Aprendi, há muito, que que o ser humano é sempre livre. Não podemos deixar de ser livres: “Estamos condenados à liberdade”, dizia um filósofo do século passado. E eu até estaria inclinado a concordar com a afirmação, se a palavra “condenado” não tivesse um valor negativo. 

O facto, no entanto, está aí: temos sempre que escolher. Mesmo um prisioneiro, sempre deve escolher acerca do modo como vive a sua prisão. Ou um doente preso à sua cama.

Na Quaresma deste ano, somos obrigados a fazer “Quaresma”. Estamos condenados a reduzir as nossas actividades por causa desse invisível “corona vírus”. Esta vai ser, por isso, uma Quaresma como nunca a vivemos. Mas vai ser uma verdadeira oportunidade de “fazer Quaresma”!

De facto (creio que podemos reconhecer), mesmo para a grande maioria dos cristãos (até para os “praticantes”), a Quaresma não era, habitualmente, vivida de uma forma séria. Sim, fazíamos mais alguns exercícios de oração, alguns momentos mais sérios de vida cristã, procurávamos ser mais generosos com os pobres… Mas, convenhamos, a Quaresma deixava muito a desejar: tudo continuava como dantes!
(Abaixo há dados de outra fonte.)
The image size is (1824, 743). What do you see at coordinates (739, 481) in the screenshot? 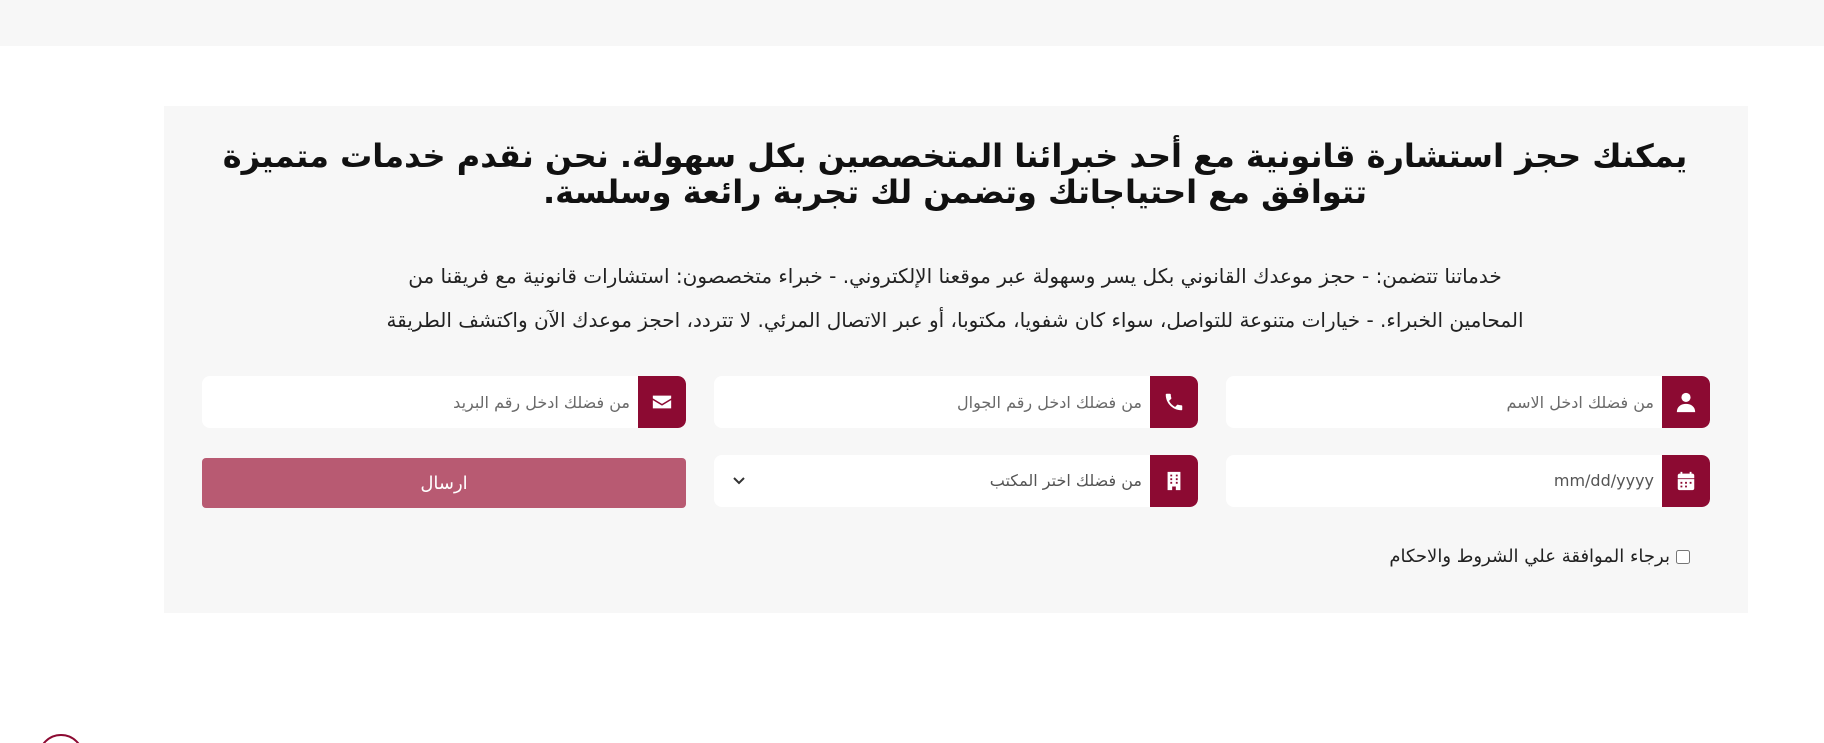
I see `chevron-down-icon` at bounding box center [739, 481].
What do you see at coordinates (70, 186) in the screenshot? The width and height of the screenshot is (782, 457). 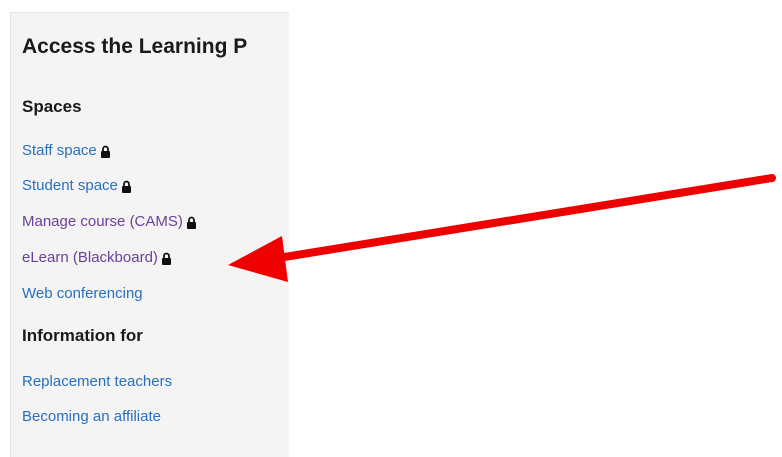 I see `student-space-link: Student space` at bounding box center [70, 186].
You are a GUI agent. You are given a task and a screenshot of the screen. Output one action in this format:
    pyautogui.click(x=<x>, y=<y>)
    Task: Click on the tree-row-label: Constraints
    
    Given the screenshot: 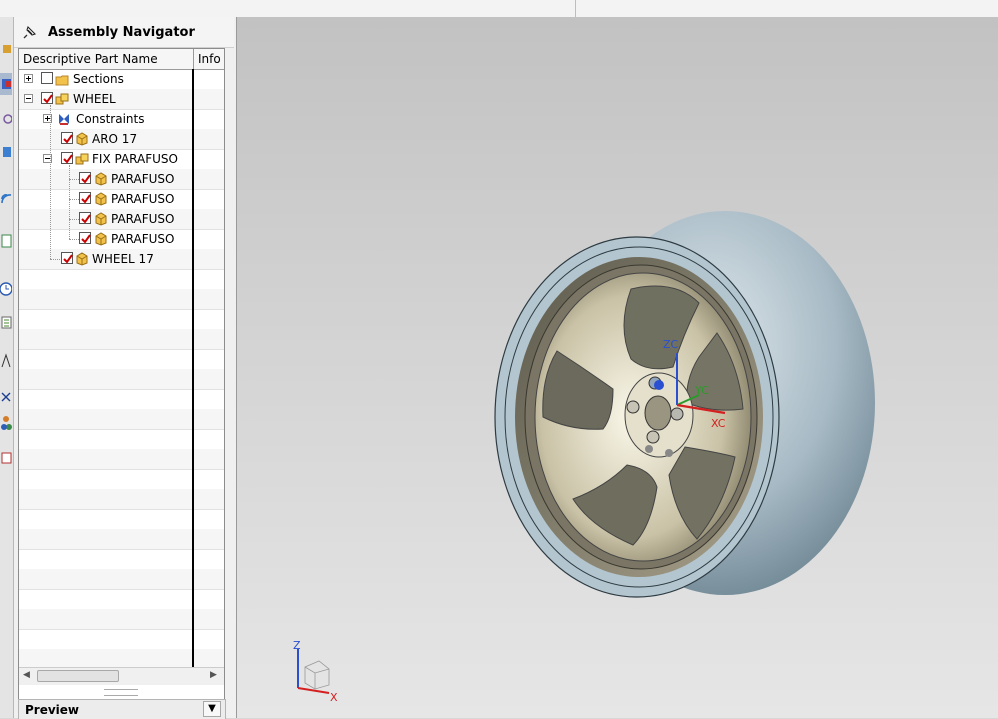 What is the action you would take?
    pyautogui.click(x=110, y=119)
    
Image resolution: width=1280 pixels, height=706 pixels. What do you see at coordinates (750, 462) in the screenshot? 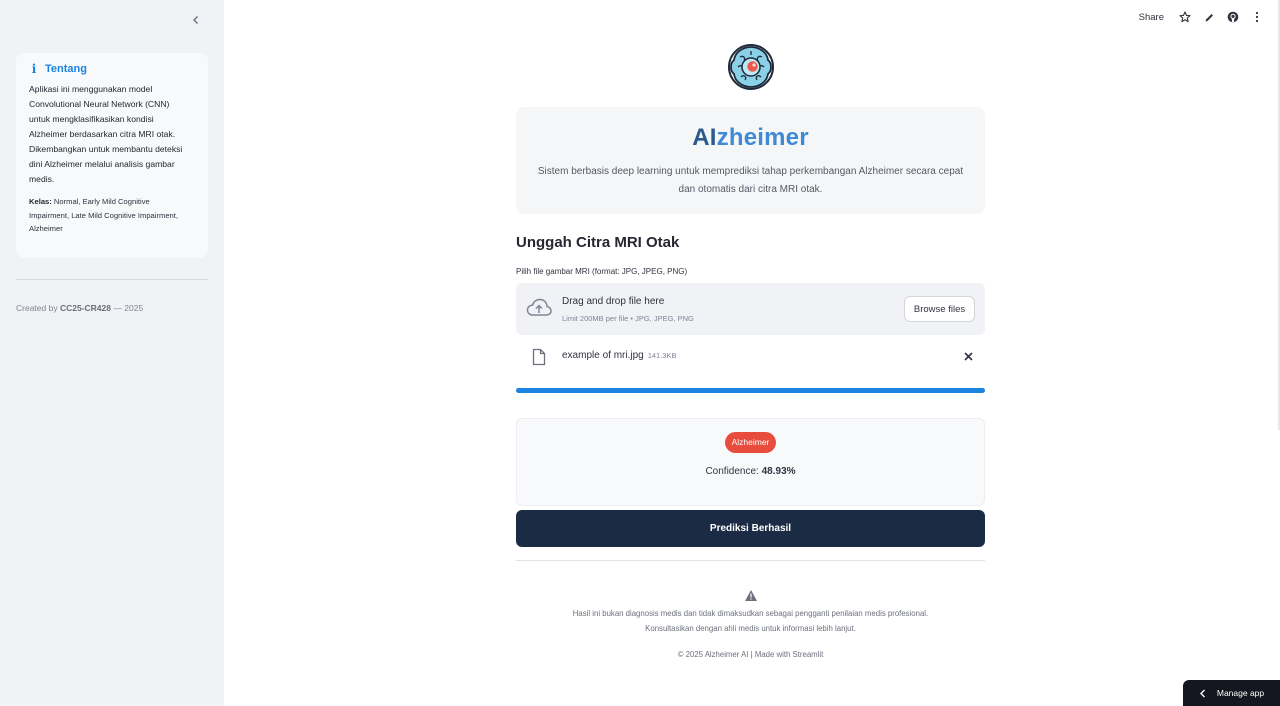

Este ano, somos obrigados a fazer Quaresma. E a isso mesmo a todos convido: fazer Quaresma a sério! Quase prisioneiros em nossas casas, podemos escolher estar mais próximos de Deus e mais próximos dos irmãos. E podemos ajudar os mais novos a perceber e a viver tudo isso; a perceber e a viver mais como  cristãos.

Continuação de uma Santa Quaresma para todos!